15. Apr. 2021 | Von: Stefan Brönnle | Kategorien: Mythen, Symbole, Ethik, Seele | 0 Kommentare

Mensch und Teufel reichen sich vor Flammen die Hand
„Für einen großen Bau hätte ich wie Faust meine Seele verkauft. Nun hatte ich meinen Mephisto gefunden. Er schien nicht weniger einnehmend als der von Goethe.“
Albert Speer, Buch Erinnerungen


Der Pakt mit dem Teufel und das mit ihm einhergehende Überschreiben der Seele, der "Seelenverkauf", ist ein Motiv vieler Sagen und Märchen. Egal, ob Goethes Faust oder "Das Bildnis des Dorian Gray", aus Not, Gier, Neid, Machtstreben, Einsamkeit oder anderen Gründen überlässt der Mensch einer geistigen Entität - in der Regel dem Teufel - seine Seele. Diese Möglichkeit des Seelenverlustes, so oft sie im Märchen auch auftauchen mag, ist dem Christentum eigentlich fremd. Dem sind wir bereits in einem anderen Beitrag nachgegangen. Dennoch ist der Vorgang an sich in Politik, Wirtschaft, Beruf und vielen anderen Bereichen beständig zu beobachten. Manch einer steigt mit Elan,Enthusiasmus und vielen Idealen in ein Themenfeld ein, um dann nach meist nur wenigen Jahren innerlich gealtert, leer und ausgelaugt vielleicht mit einer großen Karriere, Bekanntheit oder viel Geld dazustehen, aber sich selbst nicht mehr zu spüren. Das Teuflische daran ist, dass man oft auf diese Weise durch den "Teufelspakt" letztlich selbst zum "hungrigen Geist" wie es im tibetischen Buddhismus heißt, zum Teufel, wird und andere aussaugt. Es ist der Verrat an den eigenen Idealen, an dem, was die Seele einst nährte, dem eigenen positiven karmischen Weg, der der Seele ihre Kraft entzieht.

Bleiben wir noch einen Augenblick in der Mythologie, so erkennen wir verschiedene Urbedürfnisse, die quasi gewaltsam angeeignet werden - in der Mythologie die Dämonenfürsten:

Der Dämon Asmodeus stammt aus der hebräischen Mythologie. Möglicherweise stammt der Kern dieser Entität sogar aus der Avesta, wo "Aeshma" als "Wut" zu übersetzen ist. Er gilt aber auch als Dämon der Wollust. Das Urbedürfnis der Leidenschaft kehrt sich in seiner Totalität gegen sich selbst und die gegen andere Menschen, ja selbst die Natur, gerichtete Leidenschaft führt schließlich dazu, dass sich die Seele im Schmerz des Herausfallens aus der Harmonie des Kosmos und der Natur selbst zerstört.

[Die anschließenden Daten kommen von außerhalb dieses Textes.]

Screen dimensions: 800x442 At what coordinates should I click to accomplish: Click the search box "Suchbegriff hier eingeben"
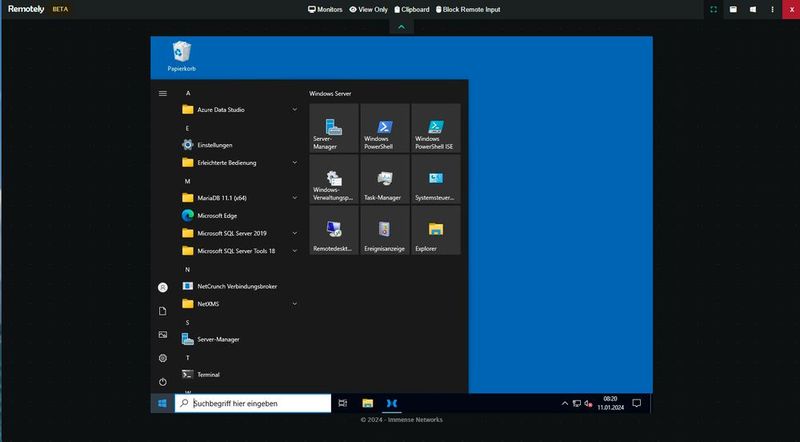[x=252, y=403]
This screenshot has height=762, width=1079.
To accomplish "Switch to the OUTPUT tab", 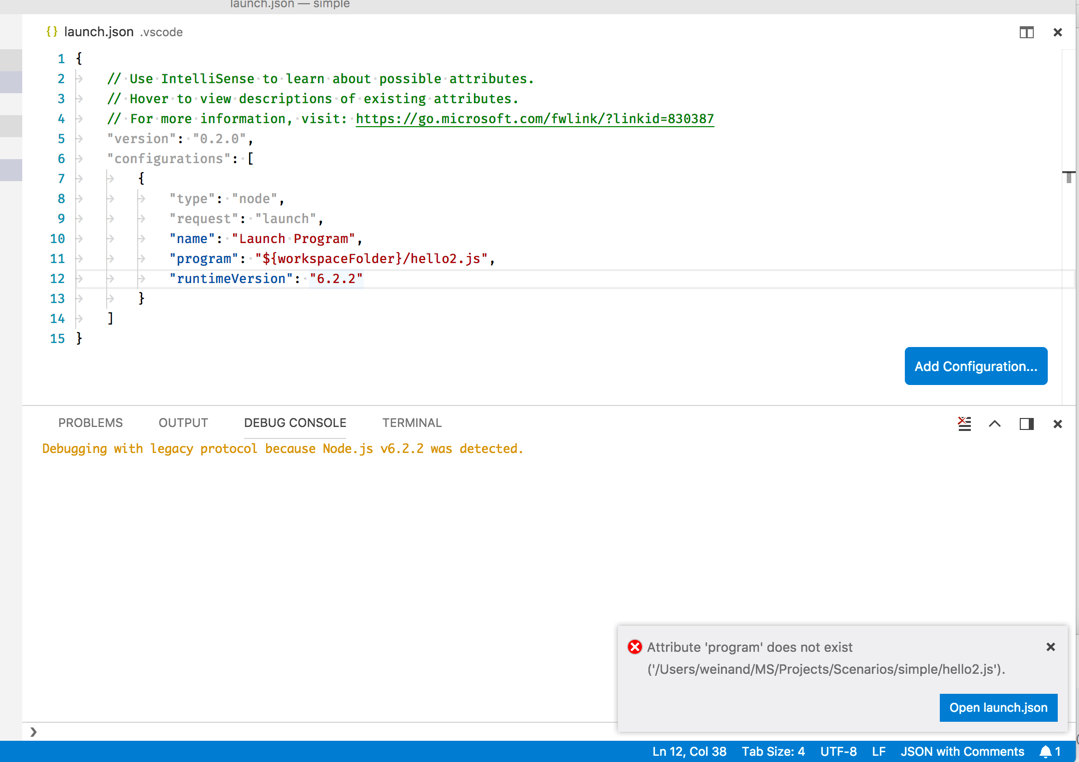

Der Dämon Mammon leitet seinen Namen vom aramäischen Wort מָמוֹן mamon ab, was "Vermögen" oder "Besitz" bedeutet. Das Bedürfnis nach Wohlstand ist ein legitimes Urbedürfnis, denn es verheißt eine gewisse Vorplanung und Sicherheit für Körper und Emotionalität. Die Grenze zum Verschreiben der Seele wird dort überschritten, wo eben jenes Bedürfnis anderer missachtet wird und man sich bereichert. Dies ist nicht abhängig von der Höhe des Einkommens, sondern davon, wie viel man dafür seelisch an Integrität aufzugeben bereit ist.

Der Dämon Luzifer bedeutet "Lichträger" und es war dies der alte Name der Venus als Morgenstern und Bringerin des Tageslichtes. Luzifer ist meist mit dem Stolz verbunden, also dem Urbedürfnis der Anerkennung. Wurde einem Menschen zu wenig unbedingte Liebe - also Anerkennung allein um seiner selbst willen - zuteil, so meint er diese mit Ruhm und Karriere "erzwingen" zu müssen. Man muss beweisen, "was man für ein toller Kerl ist" und attackiert jeden, der dieses Ansehen anzuzweifeln scheint.

So könnten wir fortfahren und den alles verschlingenden Dämon Leviathan (Babylon), der auf der Urkraftschlange beruht, als das Urbedürfnis der Lebensordnung erkennen, die in Kontrolle und Machtwahn umschlägt. Der Dämon Belphagor als Herr der Toten zeigt die Unfähigkeit Altes gehen zu lassen und sich nicht mehr ändern zu wollen, weshalb er zum Dämon der Faulheit wird, usf.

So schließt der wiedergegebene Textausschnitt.